## TASK DETAILS
Copy out everything in the forum thread about aire videos, from "## Morphology (Jul" down to "roads as well.".

>> start PASSAGE TO READ

# Videos of Aires



## KeithChesterfield (Mar 12, 2010)

We've just returned from a month in France and everywhere we've been has been recorded by a dashboard camera.

Dozens of hours of travel were recorded and the vast majority of the clips are of very little interest to anyone but I did record our arrivals at Aires, which we used extensively, and I've tentatively started posting them on Youtube.

The first was posted this morning, it shows our journey through Broglie and our arrival at the aire, and I'd like your comments about the clip.

Would showing any more be of help to France visitors, would you prefer more / less information or are they a waste of my time and effort?

The quality is not as good as the original videos but having to convert them from AVI to WMV and then uploading to Youtube has decreased their quality.


----------



## bluereiver (Jul 3, 2008)

Very interresting Keith.

I for one will find them most helpful to have some idea what to expect when arriving at somewhere new and looking for an aire which some French genius has tried hard to conceal.


----------



## Zepp (May 14, 2009)

I think its a great idea Keith we have been to this aire and the streets can be very tight if you take the wrong turning .

One member of this forum damaged his motorhome and part of a house taking a wrong turning on the way to this aire . 


Paul


----------



## peejay (May 10, 2005)

I think that's a brilliant idea Keith.

Maybe Nuke could create an aires section for you to add them here....

https://www.youtube.com/user/mhfacts

On the top bar under 'Resources', 'M/Home Videos'

Pete


----------



## Morphology (Jul 23, 2010)

Great idea and very useful, but doesn't this overlap with the AllTheAiresTV Vicarious Books initiative promoted by AndyandSue of this parish?

Go to http://www.youtube.com/user/ALLTHEAIRESTV they currently have 101 videos of various aires, admittedly they tend to be 260 degree panoramas from within the aire rather than the route thereto.


----------



## onnilucky (May 21, 2013)

As a soon to be newbie, I would like to know what size your MH is so I can have an idea if ours will go through those small roads as well.
Thanks for the vid, I have now got the ammo to promote a trip over there


----------



## zack (Jun 16, 2007)

Good idea,I think the length is about right shows you the approach and any likely obstacles. Also like the idea of seeing the Aire, lets me get a feel for it in advance and whether I like the look of it.


----------



## KeithChesterfield (Mar 12, 2010)

>> end PASSAGE TO READ
>> start PROVIDED MATERIAL

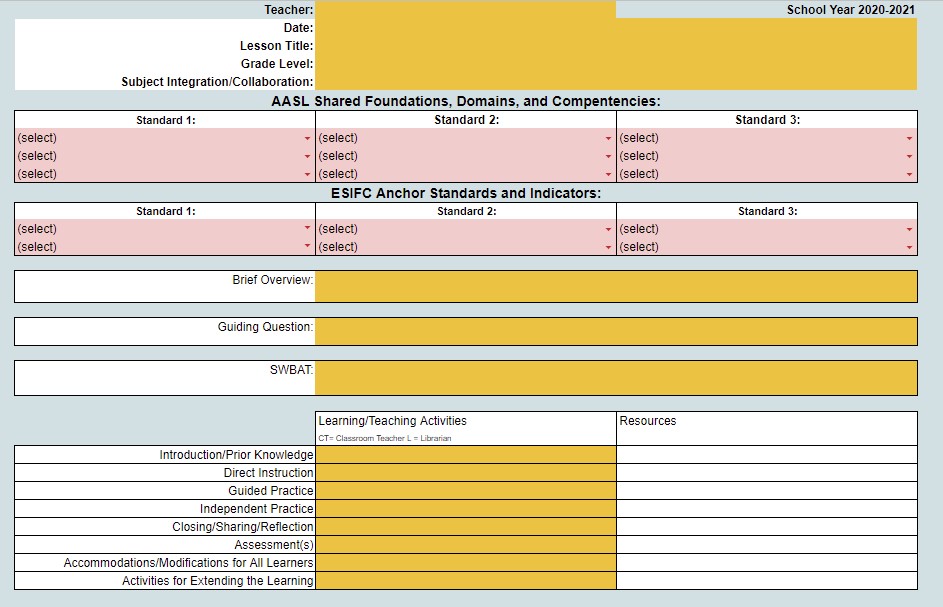The width and height of the screenshot is (943, 607).
Task: Click the Learning/Teaching Activities header cell
Action: coord(465,428)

>> end PROVIDED MATERIAL

## SOLUTION TO THIS TASK
## Morphology (Jul 23, 2010)

Great idea and very useful, but doesn't this overlap with the AllTheAiresTV Vicarious Books initiative promoted by AndyandSue of this parish?

Go to http://www.youtube.com/user/ALLTHEAIRESTV they currently have 101 videos of various aires, admittedly they tend to be 260 degree panoramas from within the aire rather than the route thereto.


----------



## onnilucky (May 21, 2013)

As a soon to be newbie, I would like to know what size your MH is so I can have an idea if ours will go through those small roads as well.